# Required work:
Report all lines in the records that hold the string "Share".

# Record excerpts:
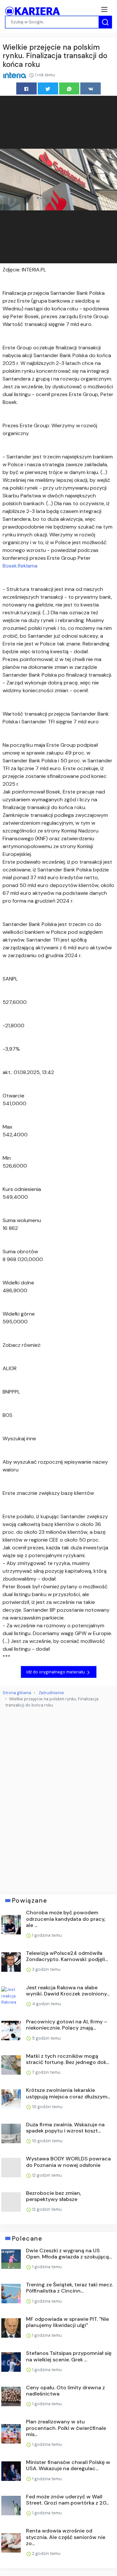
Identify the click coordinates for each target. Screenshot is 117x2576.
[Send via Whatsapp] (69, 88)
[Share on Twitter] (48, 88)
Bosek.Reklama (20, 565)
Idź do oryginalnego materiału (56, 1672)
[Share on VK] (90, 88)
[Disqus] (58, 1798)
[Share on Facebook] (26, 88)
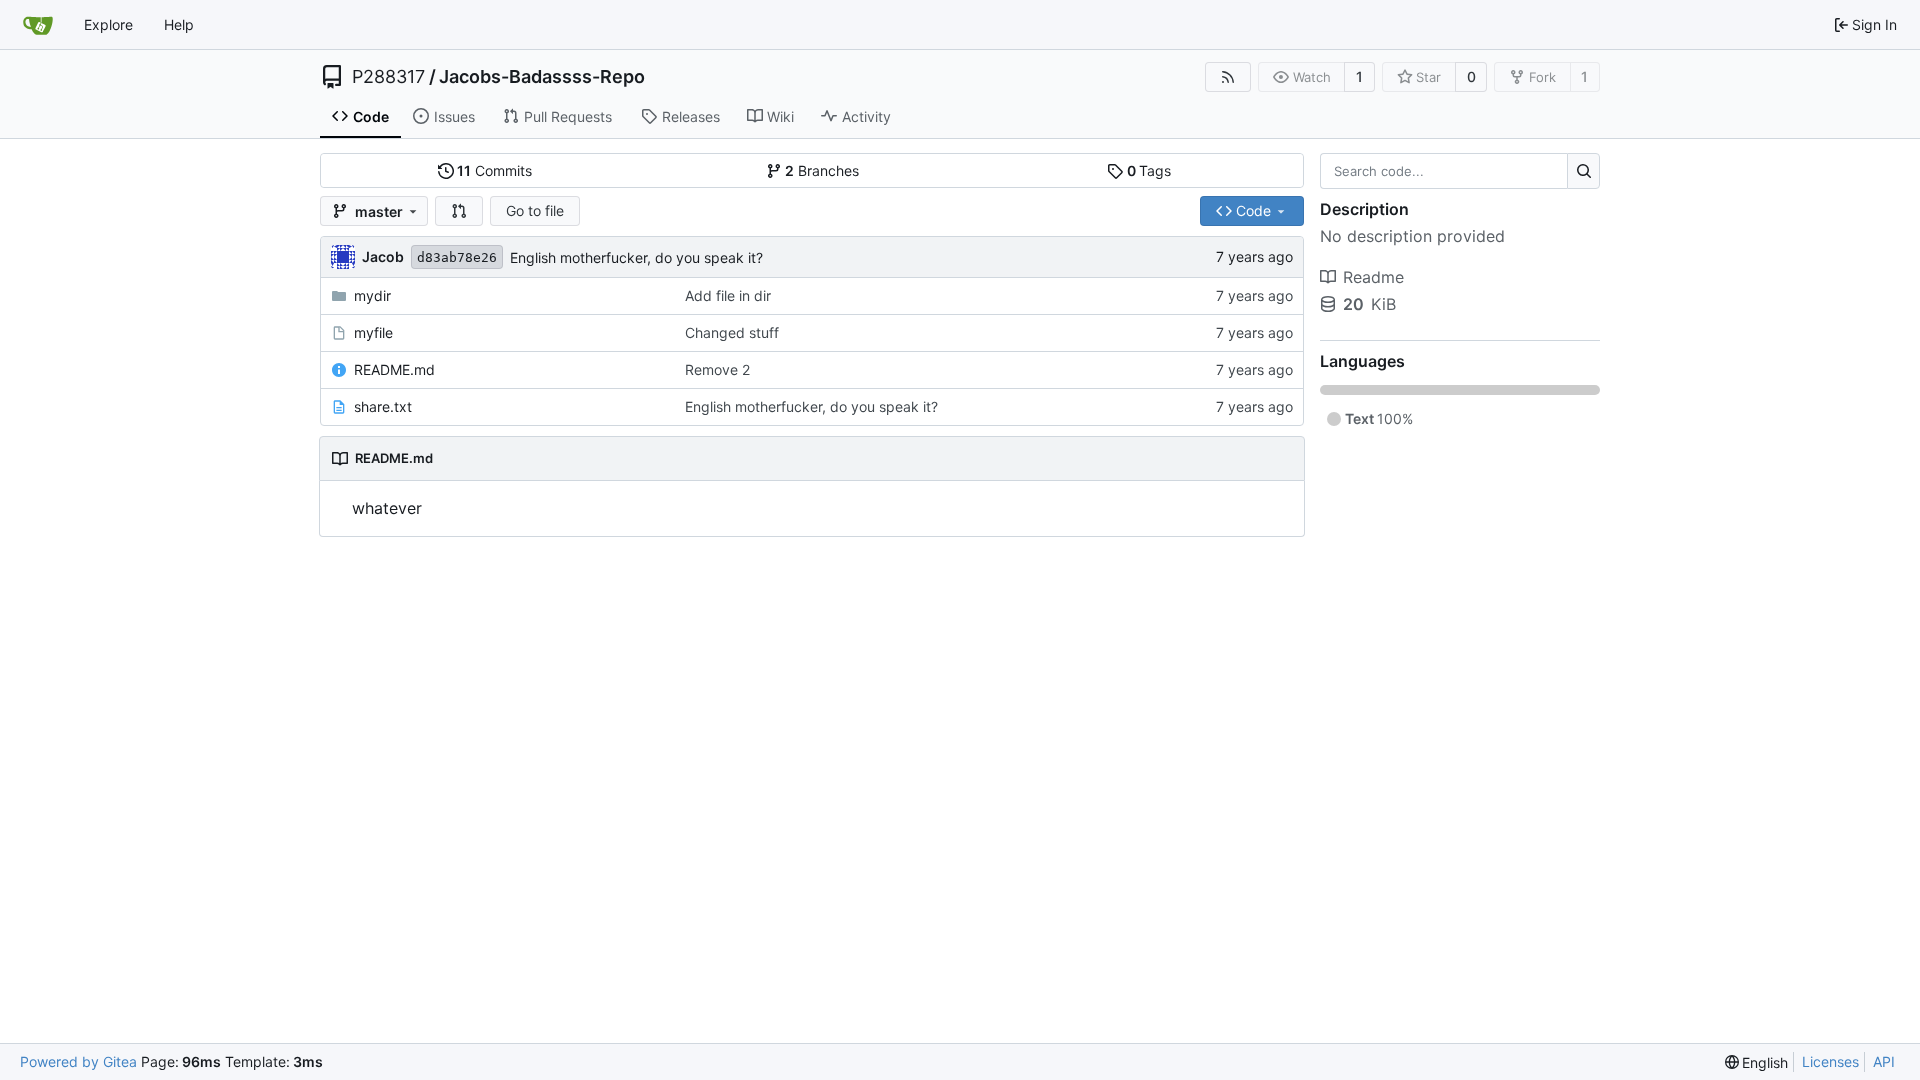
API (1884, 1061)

# Solution for this task:
[Share on Twitter] (48, 88)
[Share on VK] (90, 88)
[Share on Facebook] (26, 88)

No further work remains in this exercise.